The Work Life Effect is Liam Gillick’s first major solo museum exhibition in Asia. The exhibition continues the artist’s interest in questions of production, various modes of work and an endless search for a contemporary abstraction. The title directly refers to this – alluding to the complex tensions between work and life. The Work Life Effect proposes a zone where we sense the effects of the merging of work and life that has accelerated in the digital period and under the conditions of the Covid-19 pandemic. The exhibition does not directly illustrate such processes, rather it evokes a twilight mood of lights, forms and affects that bring forward how emotional and formal aspects of perception and experience are altered when we are subjected to new modes of mediated existence.

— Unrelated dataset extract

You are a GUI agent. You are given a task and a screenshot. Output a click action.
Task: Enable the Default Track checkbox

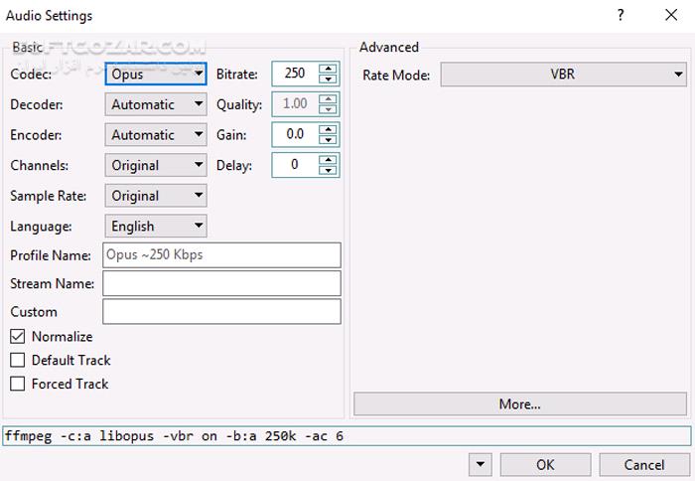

Animated lamps lure us into a liminal space where work and life have merged. The outside has been brought inside. Large neon mathematical formulas flood the museum with colored light and show ways to calculate human happiness. Two large “storefronts” are sited in the centre of the space. Each appears to have large glazed illuminated panels. In fact the windows are empty and lead us into a space of abstraction and a space where a piano sits while black snow softly falls.
An important aspect of the exhibition extends to the lobby of the museum and the book lounge. These spaces will be furnished with low tables and stools that provide spaces for informal gathering, study and research. A program of education, performance and video streaming will be produced in these spaces and in the exhibition itself.
An exhibition catalogue is forthcoming.